I. Introduction
The completed Allen Telescope Array (ATA) is intended to consist of approximately 350 6.1 meter offset Gregorian dishes at the Hat Creek Radio Observatory site in northern California. Given the number of antennas and a very wide field-of-view (2.45° at 21cm wavelength), this array will have an unprecedented amount of flexibility in observing. Several individual users may simultaneously use the array to observe a different part of the sky at an independent frequency, or image the sky at one or more frequencies.
II. Overall Architecture
The ATA has four main conceptual systems:
(1) the antenna collects the radiation from space;
(2) the signal path brings the radiation from the feed (which is located at the antenna focus) back to the user;
(3) the monitor and command systems allow the dishes to be accurately moved, and the signal path controlled. It also monitors the health and status of the array and all of its components;
(4) the site includes the overall antenna configuration, as well as other infrastructure. The ATA will permit remote users to access and use the instrument via a secure Internet connection.
Figure 1 displays the conceptual framework of the ATA and introduces the overall architecture and terminology.
Physically, the ATA consists of many elements (350 when fully built out), which are composed of an antenna and all of the associated mechanical and electrical systems to create the signal path and to monitor and command the array. This build-out number of antennas yields approximately one hectare (10,000 m2) of geometric collecting area. Each element has a pair of analog radio frequency (RF) modulated fiber optic cables for the signal path and additional digital fiber for the monitor and command back to the converter room. The monitor and command fiber is routed directly to the control room, while the analog fiber is processed in the converter and processor rooms before ultimately getting to the user either in the control room or elsewhere via a secure Internet link. In addition, there is an antenna assembly tent for the actual fabrication, and eventually plans for the Myhrvold Development Laboratory, and a visitor's center.
Note that the elements are units highly integrated in the physical structure of the antenna. All of the major components are present at each element. The appearance of the ATA will be dominated by the large number of such elements.
III. Antenna
The ATA antenna is a 6.1-meter (approximately 20 foot) offset Gregorian antenna, with a 2.4-meter (8 foot) secondary. These reflecting elements were hydroformed from aluminum in a proprietary process under a contract with Andersen Manufacturing, in Idaho Falls, ID. A metal shroud connects the bottom half of the sub-reflector to the bottom of the primary to deflect ground spillover. The inclusion of the shroud is important in achieving lower system temperatures.
IV. Signal Path
Figure 2 shows the signal path from sky to user. Recall that although just two data paths from one antenna are shown, there would be approximately 700 paths in all antennas for a built-out array.
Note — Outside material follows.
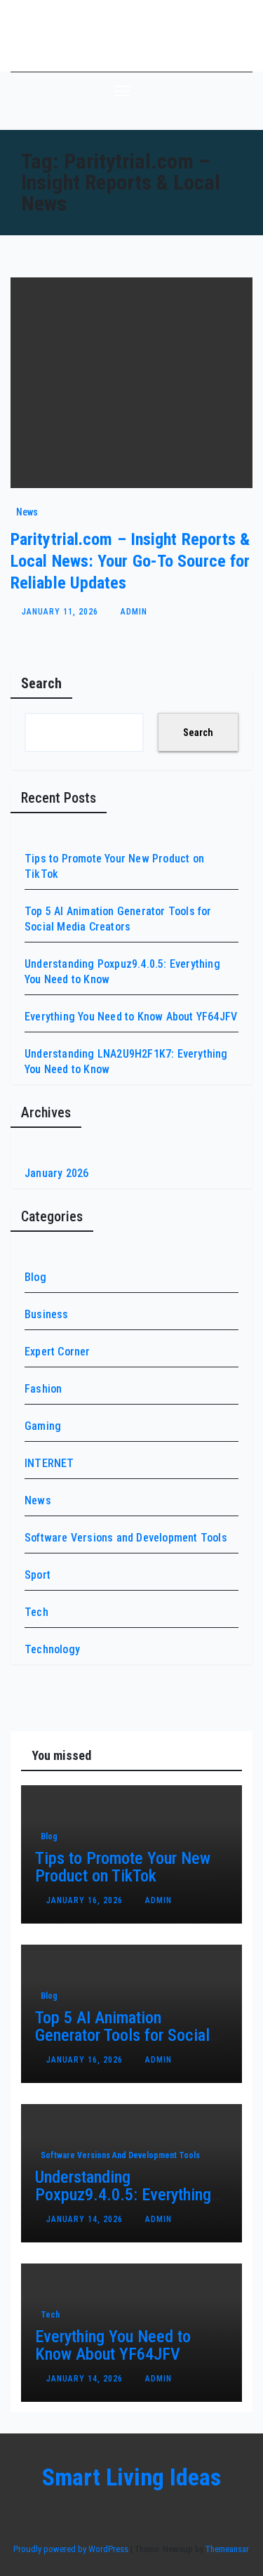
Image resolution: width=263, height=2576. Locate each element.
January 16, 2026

The analog fiber links carry both polarizations of the full 500 MHz - 10 GHz bandwidth back to the RF converter, where it is converted to up to four independent 1 GHz wide dual-polarization channels at L-band. It is then digitized and passed through to the processor.
Each of the up-to-four independent tunings is further split into four synthesized beams, which may be steered independently to different parts of the sky. The outputs are sent to either a correlator (which takes all of the signals and makes an image) or one of several phased-array back-ends (PABE’s), or SETI detectors.
V. Monitor and Command
Figure 5 shows a rough schematic of the monitor and command system, a.k.a. MonCom. Recall that although only one element is shown, there are in fact a large number of elements. Standard networking tools are used, making each antenna essentially an “internet appliance.”
VI. Conclusion
The Allen Telescope Array is the first implementation of a large-N, small-D radio telescope. It is a promising candidate for at least a portion of the Square Kilometer Array (SKA).
The ATA is a scalable architecture. It began operation in October 2007 with 42 elements. The rapid increase in computing capability (Moore’s Law) will drive ever-increasing functionality and performance in the digital hardware as the array is built out.